Entrepreneuring In Turbulent Times

“Those were the days, my friend,

                                                            

I thought they’d never end . . .”

 

 

Has it ever occurred to you — not only the breakneck speed with which tech developments have impacted the reality of business– that our now instantaneous global communication capabilities and no-longer private existences have birthed many new kinds of businesses?

Well, I don’t often put my head up long enough to contemplate the plight of businesses other than those I’m working with (and most assuredly our new blazing brazen lifestyles have impacted all business), but an incident just took place that prompted me to consider this. 

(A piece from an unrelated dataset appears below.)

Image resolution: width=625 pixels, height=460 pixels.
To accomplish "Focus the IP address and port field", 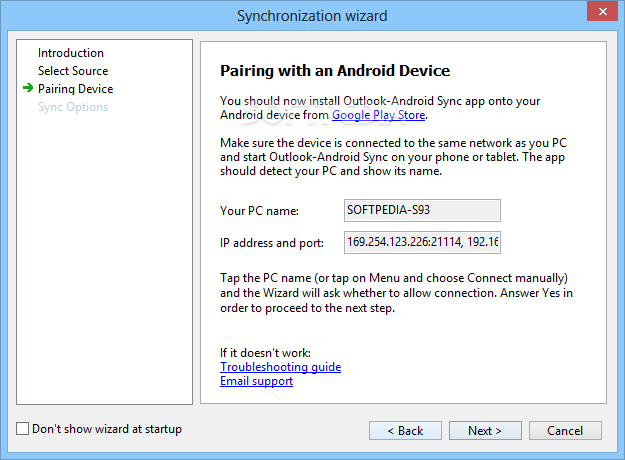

A major, many-miles-long traffic accident back-up (New Jersey, where else?) that I found myself in the middle of, produced a stop-and-go, inch-along situation for more than an hour. I began paying closer attention to other vehicles than I might usually, and pulled alongside a truck with lots of exclamation-type messages plastered on the sides and back.

The truck signs said:

“We Destroy Almost Anything!”

                                                

And, in addition to other bullet points, the signage promised a “Certificate of Destruction” to service customers. The company name was ABSOLUTE SHREDDING, LLC. promising services for the complete destruction of data! The signage promoted accessibility via 865.575.9915 and their website address which is their name and ends in .BIZ (which I have not direct-linked because I haven’t checked it out, by the way).

Who knew?

Entrepreneurs!

Can you imagine –even just a few short years ago– the existence of such a business? (I get no compensation; I never heard of the company–or any company like it–before my stuck-in-traffic situation. And I cannot vouch for their performance being as effective as their ingenuity.

 

——————————————

  • What businesses can you think of that would have had no reason to even exist five or ten years ago?

  • What parts of your business can you adjust to accommodate recent or current or anticipated market needs?

  • What needs to happen before you actually launch a new solution to an emerging need?

  • How can you do this for the smallest possible investment, and without jeopardizing your meat-and-potatoes business?

  • Is the risk reasonable enough to justify your time and money investments?

  • How soon can you do that? How soon should you do that?

  • What’s the roadblock to getting it done?

  • How can you get around, under or over that?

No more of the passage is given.